Walruses are dying because the Arctic is getting warmer and ice is melting faster than ever before

Dec 15, 2015 at 3:05 PM ET

Here’s one for the climate change deniers: Over the past year, the average air temperature over Arctic land increased by 2.3 degrees Fahrenheit compared to average baseline temperatures in the same area. This is the highest average air temperature over Arctic land in observational record. That’s according to the 2015 Arctic Report Card, released Tuesday by the National Oceanic and Atmospheric Administration. The report also reveals higher freshwater discharges into the northern ocean and loss of walrus habitat.
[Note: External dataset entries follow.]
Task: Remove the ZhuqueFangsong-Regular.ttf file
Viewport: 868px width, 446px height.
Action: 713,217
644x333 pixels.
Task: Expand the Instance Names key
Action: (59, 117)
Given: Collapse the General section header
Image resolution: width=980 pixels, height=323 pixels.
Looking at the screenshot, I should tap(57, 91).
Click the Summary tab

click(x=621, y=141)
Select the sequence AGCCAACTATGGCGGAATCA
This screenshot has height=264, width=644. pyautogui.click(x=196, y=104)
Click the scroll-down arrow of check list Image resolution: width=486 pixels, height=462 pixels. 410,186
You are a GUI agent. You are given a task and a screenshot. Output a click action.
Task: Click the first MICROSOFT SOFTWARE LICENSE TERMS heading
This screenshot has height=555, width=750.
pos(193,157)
Here are the numbers you need to know from this year’s Arctic Report Card.

2.3 degrees hotter

The average annual air temperature between October 2014 and September 2015 over Arctic land areas was 2.3 degrees Fahrenheit compared to a baseline average temperature calculated from years 1981 to 2010. This is the highest average temperature since records began in 1900.

15 days earlier

Maximum Arctic Ocean sea ice extent, which marks the day of the year when sea ice reaches its largest coverage area, occurs at the end of the winter cold season. This year, that occurred on February 25, 15 days earlier than average, and the maximum extent of the ice was the lowest measured since records began in 1979. First year ice, which is ice that only accumulates for up to a year before melting, made up 70 percent of the ice pack in March, compared to about half that in the 1980s. This means that the sea ice that does exist persists for shorter periods of time. There are important consequences for Arctic wildlife, particularly walruses. These animals traditionally use sea ice for mating, and the rapid decline in sea ice is dramatically changing their habitat. In recent years, walruses have been forced to haul out onto land, leading to overcrowding which has led to stampedes in which calves have been killed, as well as general difficulty finding food.

40 days longer

Over half of the Greenland ice sheet, which covers 80 percent of Greenland, endured some level of melting this year. This is the first time such a large portion of the sheet has experienced melting since 2012. Melt season, the duration of the year when ice is actively melting, was 30 to 40 days longer than average in western, northwestern and northeastern Greenland. A long melt season results in greater volume loss of ice, leading to increased fresh water discharge and, ultimately, a rise in sea level. Greenland’s glacial retreat was also an issue: 22 of 45 of the widest and fastest flowing glaciers terminating in the ocean had retreated between the end of the 2014 and 2015 melt seasons. However there was some glacial advancement in Greenland this year; nine relatively wide glaciers advanced. With retreat and advancement combined, the annual net loss of ice here was a relatively low 6.4 square miles.

10 percent higher

Fresh water discharge from eight Eurasian and North American rivers into the Arctic Ocean was 10 percent higher during 2014 and the first seven months of 2015 than in the 1980s. This is likely due to a global warming-linked increase in precipitation, according to the report.

Second lowest ever

This year’s June snow cover in both the North American and Eurasian parts of the Arctic was the second lowest since records began in 1967. This is consistent with trends in snow cover decrease since 1979: June snow extent has declined 18 percent per decade since that year. Snow cover extent impacts the climate system in important ways. When highly reflective fresh snow melts, its albedo—a coefficient that describes a substance’s reflectiveness, and, thus, how much solar radiation it reflects—is lowered. For snow, a higher albedo results in more solar radiation being reflected; a lower albedo results in more solar radiation being absorbed, leading to further temperature rise and, in turn, more melt.